The important thing is to be ready to rule out as many explanations for an observed effect as possible, then the ones not ruled out may explain them. Exploring the data that way would not mean you can conclude any apparent patterns are not "random chance", but it may cast doubt on interpreting the results in favor of the strategy effect. Just ruling out that two groups are exactly the same is not very informative without that.
A: How many methods are you comparing? If you are just comparing 2 methods which are both trialed for each cracker then it is simple. If you have 3 or more methods that could add some complications.
Assuming you have just 2 methods then you can easily test if method A is better than B by assuming that they are both equally good (so the chance of success is 50%) and show that your results would be very unlikely if the chance of success was 50%.

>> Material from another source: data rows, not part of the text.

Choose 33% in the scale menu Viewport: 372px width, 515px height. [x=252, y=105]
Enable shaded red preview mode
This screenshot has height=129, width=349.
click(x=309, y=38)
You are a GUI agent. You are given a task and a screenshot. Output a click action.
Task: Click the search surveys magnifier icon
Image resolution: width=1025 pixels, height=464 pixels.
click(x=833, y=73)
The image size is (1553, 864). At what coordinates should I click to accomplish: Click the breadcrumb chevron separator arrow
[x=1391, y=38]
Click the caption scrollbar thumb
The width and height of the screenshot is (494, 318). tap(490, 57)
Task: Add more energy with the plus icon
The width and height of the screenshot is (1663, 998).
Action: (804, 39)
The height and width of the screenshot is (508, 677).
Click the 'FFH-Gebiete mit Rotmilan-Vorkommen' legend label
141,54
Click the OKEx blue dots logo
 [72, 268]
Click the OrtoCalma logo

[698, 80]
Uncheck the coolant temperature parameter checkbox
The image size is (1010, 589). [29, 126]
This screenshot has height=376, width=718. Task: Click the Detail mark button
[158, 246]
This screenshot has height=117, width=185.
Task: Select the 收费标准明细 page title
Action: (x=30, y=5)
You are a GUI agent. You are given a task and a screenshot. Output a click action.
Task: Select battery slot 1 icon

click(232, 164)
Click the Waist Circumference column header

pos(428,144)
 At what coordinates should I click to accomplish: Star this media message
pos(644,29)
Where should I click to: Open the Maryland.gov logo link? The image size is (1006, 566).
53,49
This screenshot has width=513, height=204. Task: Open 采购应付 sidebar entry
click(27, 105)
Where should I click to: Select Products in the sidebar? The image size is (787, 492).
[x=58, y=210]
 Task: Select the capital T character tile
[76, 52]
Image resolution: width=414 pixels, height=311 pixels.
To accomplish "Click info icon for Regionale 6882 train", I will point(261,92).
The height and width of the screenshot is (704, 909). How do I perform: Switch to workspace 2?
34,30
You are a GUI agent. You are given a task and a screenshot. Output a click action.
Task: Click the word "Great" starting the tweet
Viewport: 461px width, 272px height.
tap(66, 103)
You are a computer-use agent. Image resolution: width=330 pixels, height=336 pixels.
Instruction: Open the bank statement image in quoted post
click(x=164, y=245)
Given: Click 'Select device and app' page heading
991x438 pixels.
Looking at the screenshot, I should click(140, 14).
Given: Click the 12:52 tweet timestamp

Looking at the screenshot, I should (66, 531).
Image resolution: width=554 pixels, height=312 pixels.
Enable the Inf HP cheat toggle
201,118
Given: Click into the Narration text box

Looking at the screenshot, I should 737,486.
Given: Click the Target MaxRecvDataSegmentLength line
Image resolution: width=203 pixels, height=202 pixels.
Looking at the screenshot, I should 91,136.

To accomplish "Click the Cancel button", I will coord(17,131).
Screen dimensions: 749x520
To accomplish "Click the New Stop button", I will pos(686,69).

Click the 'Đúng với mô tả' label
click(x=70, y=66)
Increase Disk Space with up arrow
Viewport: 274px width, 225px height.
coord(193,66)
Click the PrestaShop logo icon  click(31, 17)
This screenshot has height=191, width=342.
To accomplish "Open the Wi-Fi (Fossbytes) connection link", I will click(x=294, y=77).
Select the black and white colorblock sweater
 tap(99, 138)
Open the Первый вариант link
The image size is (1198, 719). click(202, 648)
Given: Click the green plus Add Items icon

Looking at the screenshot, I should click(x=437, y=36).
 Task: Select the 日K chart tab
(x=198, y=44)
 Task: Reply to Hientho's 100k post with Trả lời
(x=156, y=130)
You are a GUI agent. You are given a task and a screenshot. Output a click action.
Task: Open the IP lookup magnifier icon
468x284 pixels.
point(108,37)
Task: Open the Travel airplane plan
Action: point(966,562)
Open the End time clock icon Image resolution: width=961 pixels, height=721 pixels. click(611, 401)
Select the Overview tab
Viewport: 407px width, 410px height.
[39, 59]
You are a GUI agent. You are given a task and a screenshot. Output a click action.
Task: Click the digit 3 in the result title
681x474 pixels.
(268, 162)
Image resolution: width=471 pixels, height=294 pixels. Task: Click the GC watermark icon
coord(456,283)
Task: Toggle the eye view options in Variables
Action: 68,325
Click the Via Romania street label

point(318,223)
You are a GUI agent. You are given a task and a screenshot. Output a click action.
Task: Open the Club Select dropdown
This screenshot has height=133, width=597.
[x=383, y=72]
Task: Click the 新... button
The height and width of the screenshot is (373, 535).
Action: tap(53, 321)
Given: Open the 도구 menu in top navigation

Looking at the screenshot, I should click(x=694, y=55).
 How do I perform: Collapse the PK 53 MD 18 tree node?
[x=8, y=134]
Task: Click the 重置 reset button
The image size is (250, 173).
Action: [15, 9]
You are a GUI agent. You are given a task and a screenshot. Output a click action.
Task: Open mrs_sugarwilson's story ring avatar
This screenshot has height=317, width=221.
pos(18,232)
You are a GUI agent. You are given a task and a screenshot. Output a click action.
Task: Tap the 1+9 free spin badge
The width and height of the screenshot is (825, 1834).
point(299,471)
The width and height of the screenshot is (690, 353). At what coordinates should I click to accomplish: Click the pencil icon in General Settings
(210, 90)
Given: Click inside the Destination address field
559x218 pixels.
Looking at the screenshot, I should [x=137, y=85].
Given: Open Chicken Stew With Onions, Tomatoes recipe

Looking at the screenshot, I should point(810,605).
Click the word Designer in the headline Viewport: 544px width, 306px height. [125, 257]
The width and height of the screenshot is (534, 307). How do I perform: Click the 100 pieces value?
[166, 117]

The critical value for this test is 
$0.5+0.5\times \frac{1.645}{\sqrt{N}}$
0.5 is the expected rate of winning if A and B are equally good, $0.5\times \frac{2.32}{\sqrt{N}}$ is the amount you'd expect the results to vary if you take N samples. 
So taking the example you gave, if you pull 1000 crackers the critical value is $0.5+0.5\times \frac{2.32}{\sqrt{1000}}=0.54$  which means that it is unlikely to have a success rate above 54%. The 2.32 figure in the formula corresponds to being 99% sure that the success rate would be under 54% so if you do get a success rate of 60% then you're over 99% sure that one method is better than the other. With 1000 crackers you'll probably get results showing you are 99% sure of, but in case you want to split up the crackers between several tests you can replace 2.32 with 1.64 in the calculations and you will be 95% sure of the results instead of 99% sure.